Ramer au fil de l’eau

Après le Ventoux et l’île Valaam, place à la Loire : Michel Jullien raconte dans Intervalles de Loire sa remontée du fleuve.


Michel Jullien, Intervalles de Loire. Verdier, 128 p., 14 €


« On ne réveille pas un rameur qui dort. Plus que marcher – ou simplement se tenir debout –, ramer consiste à garder les yeux fermés sur un devant vers lequel on se rend, en les tenant ouverts sur un autre devant. […] L’exercice revient à “oublier d’aller” », écrit Michel Jullien. Cet oubli prometteur permet au rameur d’avancer comme de persévérer en restant cet immuable rêveur, à l’avenant, « les yeux au-dedans », quelle que soit la difficulté à le demeurer. Ainsi, tel le nénuphar neurasthénique des bords de la Vivonne dans « Combray », le rameur retenu à sa tige par des gestes répétitifs, lents, fastidieux, perçoit « une échographie du fleuve entre bas et haut fonds ».

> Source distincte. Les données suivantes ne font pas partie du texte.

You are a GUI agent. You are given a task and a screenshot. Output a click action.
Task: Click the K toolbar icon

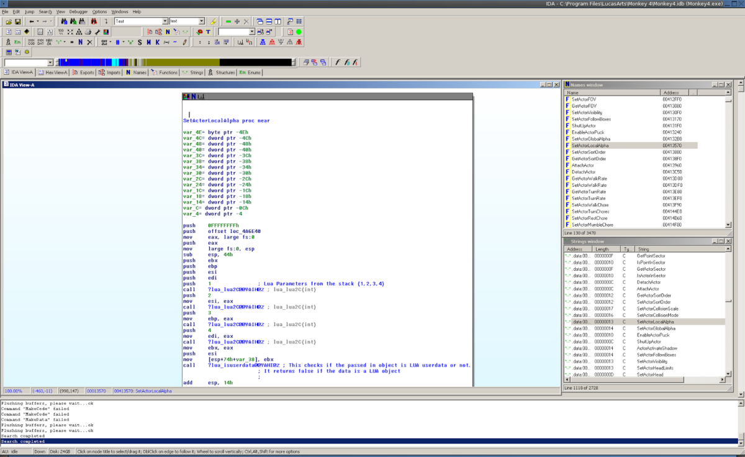coord(158,42)
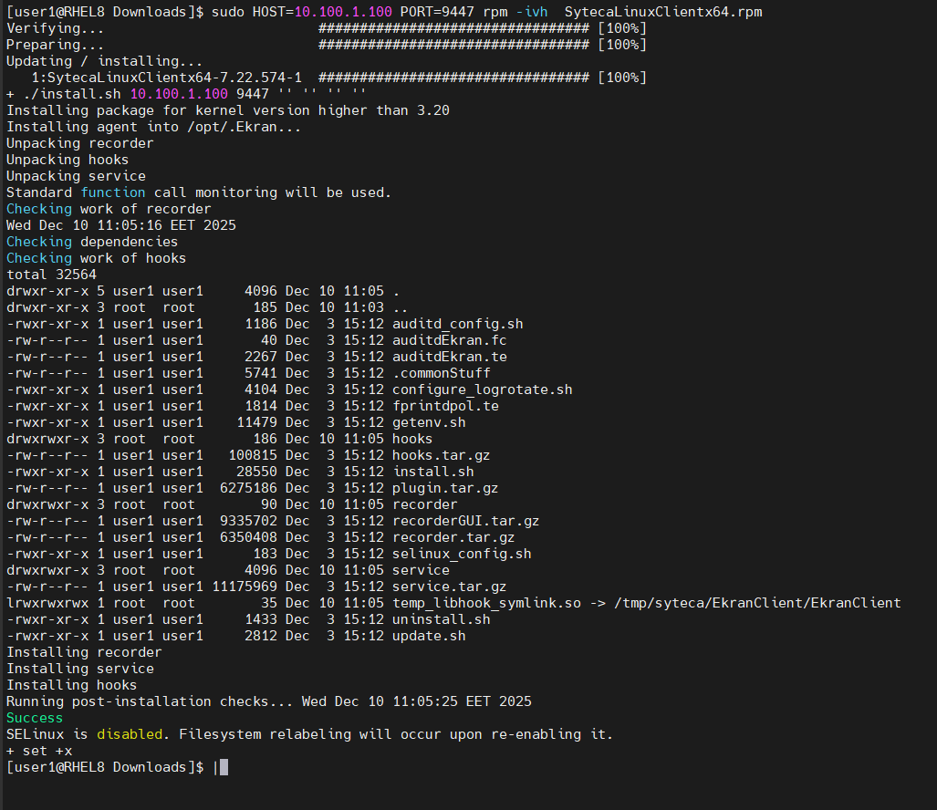Click the hooks.tar.gz file name

pyautogui.click(x=441, y=455)
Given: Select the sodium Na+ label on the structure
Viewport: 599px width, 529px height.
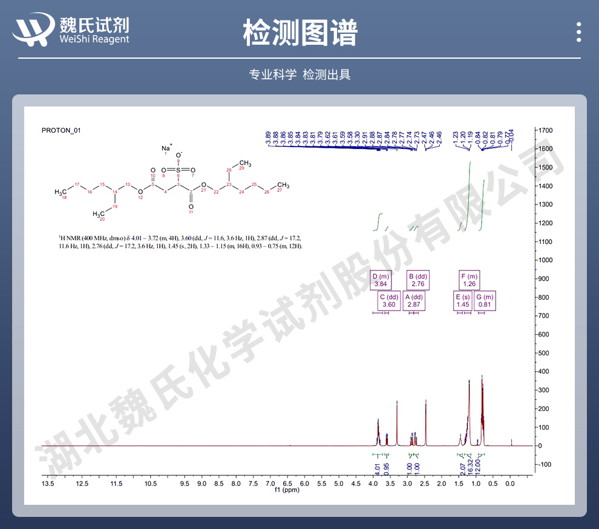Looking at the screenshot, I should 167,146.
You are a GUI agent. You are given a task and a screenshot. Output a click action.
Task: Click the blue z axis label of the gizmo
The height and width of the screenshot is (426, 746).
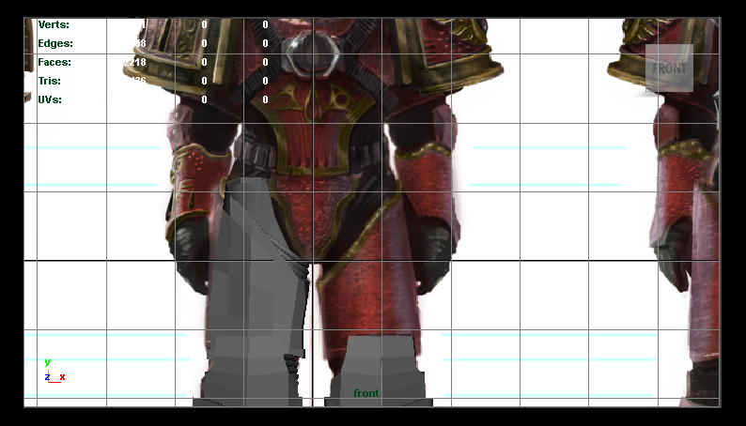pos(47,377)
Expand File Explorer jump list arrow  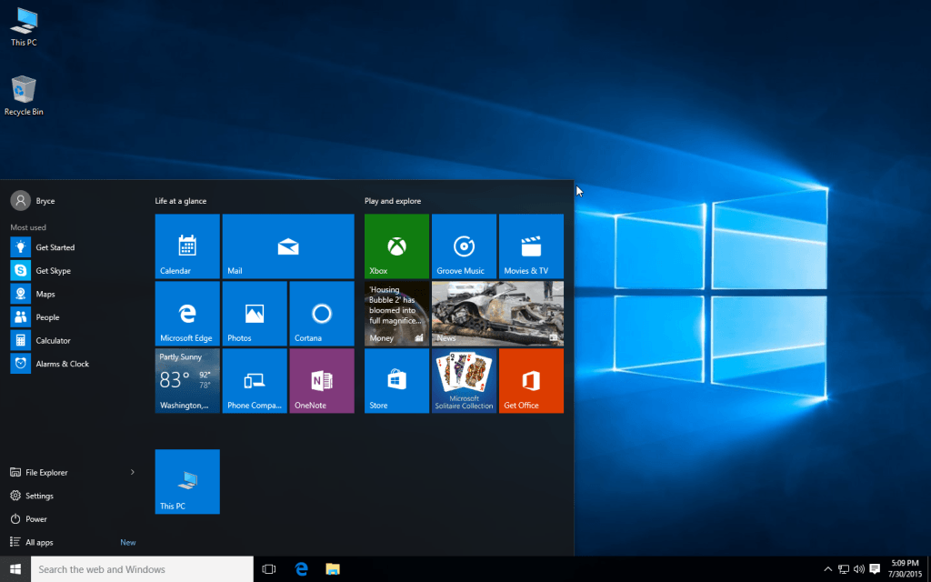(x=133, y=472)
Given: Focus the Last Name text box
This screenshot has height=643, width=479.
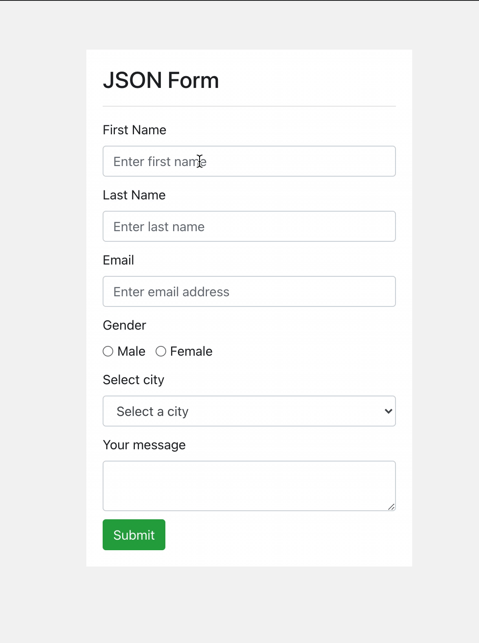Looking at the screenshot, I should [249, 226].
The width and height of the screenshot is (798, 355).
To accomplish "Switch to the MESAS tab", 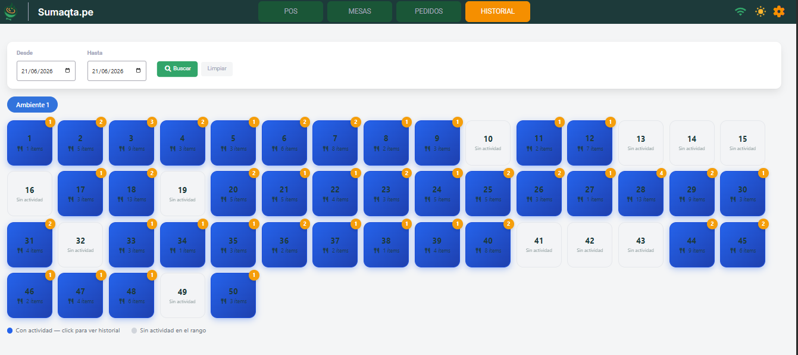I will tap(359, 11).
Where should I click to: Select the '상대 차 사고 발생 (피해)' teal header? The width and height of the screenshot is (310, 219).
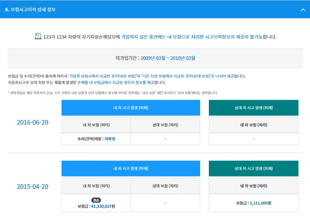(253, 108)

Michel Jullien, Intervalles de Loire

« Le rameur » de James Ensor (1883)

Ramer c’est penser, c’est convertir ses gestes en regards stoïques avertis. Les sens altérés, comme en apnée, le rameur doit s’inscrire dans l’entre-deux d’une sorte d’errance psychique à laquelle il semble s’astreindre. Il fait l’expérience paradoxale de l’absence à soi, et ce dans une invention à l’aveugle du subtil voyage sur l’eau. Dès lors, pas de visage. Pas de voix. Rien qui oriente, ou permette de saisir le paysage comme enraciné. L’absence d’autrui y participe. « L’attente les prive de visage, elle les absout. Ils ont remis leur psychologie à la durée » ; car « la ponctuation fluviale revient aux pêcheurs. Des plots. On ne leur voit pas de visage, même à passer près, aucun n’en a debout dans la feuillée. On dirait des réverbères, aussi “des hommes de mauvaise vie” aux trottoirs de grèves ». Alors surgissent des ombres fugitives, incertaines, qui font résonner au loin des bruits déconcertants et semblent distraire quelques lointaines libellules…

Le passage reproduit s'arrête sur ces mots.